Wal-Mart Stores Inc., which built its reputation — and a virulent opposition — on rock-bottom prices, has talked a lot lately about becoming a kinder, more responsible company.
But the retailing giant is finding that convincing the world that it is "committed to change," and to keeping costs low, is a tough balancing act.
On Monday, Chief Executive H. Lee Scott Jr. pledged to bring health insurance within reach of his 1.3 million U.S. employees. On Wednesday, a leaked company memo revealed "bold steps" to reign in Wal-Mart's employee benefit costs.
Among the recommendations: using more part-time workers, cutting life-insurance payouts, pushing spouses off health plans through higher premiums and trying to dissuade unhealthy people from seeking jobs by, among other things, requiring cashiers to gather carts in Wal-Mart's vast parking lots.
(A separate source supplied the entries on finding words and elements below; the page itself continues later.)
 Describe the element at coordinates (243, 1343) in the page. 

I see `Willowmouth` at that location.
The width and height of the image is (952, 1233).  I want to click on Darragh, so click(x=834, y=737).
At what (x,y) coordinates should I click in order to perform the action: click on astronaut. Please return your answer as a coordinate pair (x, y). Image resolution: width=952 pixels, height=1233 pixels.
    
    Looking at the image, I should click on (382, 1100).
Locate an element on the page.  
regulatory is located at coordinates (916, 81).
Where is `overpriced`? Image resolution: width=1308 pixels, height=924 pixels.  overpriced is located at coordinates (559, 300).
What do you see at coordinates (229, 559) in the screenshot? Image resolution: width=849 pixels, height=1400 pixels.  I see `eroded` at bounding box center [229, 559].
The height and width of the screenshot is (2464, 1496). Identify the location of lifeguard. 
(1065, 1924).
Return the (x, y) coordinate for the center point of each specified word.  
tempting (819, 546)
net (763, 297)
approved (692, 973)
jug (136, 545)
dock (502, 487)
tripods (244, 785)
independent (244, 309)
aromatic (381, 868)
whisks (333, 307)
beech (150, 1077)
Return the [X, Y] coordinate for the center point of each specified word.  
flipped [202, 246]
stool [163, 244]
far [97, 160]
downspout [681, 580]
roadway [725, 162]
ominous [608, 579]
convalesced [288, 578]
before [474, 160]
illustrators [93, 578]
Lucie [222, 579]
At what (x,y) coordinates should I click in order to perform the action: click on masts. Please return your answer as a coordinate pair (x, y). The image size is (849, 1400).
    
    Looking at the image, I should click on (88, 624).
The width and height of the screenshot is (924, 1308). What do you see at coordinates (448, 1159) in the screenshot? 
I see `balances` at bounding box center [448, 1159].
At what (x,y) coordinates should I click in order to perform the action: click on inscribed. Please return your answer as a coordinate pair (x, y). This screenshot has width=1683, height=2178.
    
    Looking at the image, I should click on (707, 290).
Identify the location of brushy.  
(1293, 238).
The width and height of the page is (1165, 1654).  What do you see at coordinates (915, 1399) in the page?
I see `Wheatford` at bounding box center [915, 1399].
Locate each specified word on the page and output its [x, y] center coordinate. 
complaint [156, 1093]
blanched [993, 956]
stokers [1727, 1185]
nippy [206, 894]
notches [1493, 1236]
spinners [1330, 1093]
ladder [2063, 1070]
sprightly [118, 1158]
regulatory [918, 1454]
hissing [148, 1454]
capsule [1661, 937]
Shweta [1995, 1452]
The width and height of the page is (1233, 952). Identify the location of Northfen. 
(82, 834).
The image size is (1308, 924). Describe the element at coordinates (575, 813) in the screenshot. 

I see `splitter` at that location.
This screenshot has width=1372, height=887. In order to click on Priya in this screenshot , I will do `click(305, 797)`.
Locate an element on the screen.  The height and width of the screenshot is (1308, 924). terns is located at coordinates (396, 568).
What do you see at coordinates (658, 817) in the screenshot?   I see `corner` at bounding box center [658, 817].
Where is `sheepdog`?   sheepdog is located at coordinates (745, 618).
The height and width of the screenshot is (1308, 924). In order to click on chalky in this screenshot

Thursday, October 27, 2005
As I said before . . .
Really not holding my breath now that this internal Wal-Mart memo has been leaked. Wal-Mart, champions of externalizing costs: we bring you low prices for cheap goods on the backs of a global workforce desperate to keep its collective head above water. I realize that arguments from analogy are generally quite weak, but to publicly announce that your company is focusing efforts on treating workers better while simultaneously launching an internal campaign against those same workers . . . well, folks, it's business as usual in Arkansas.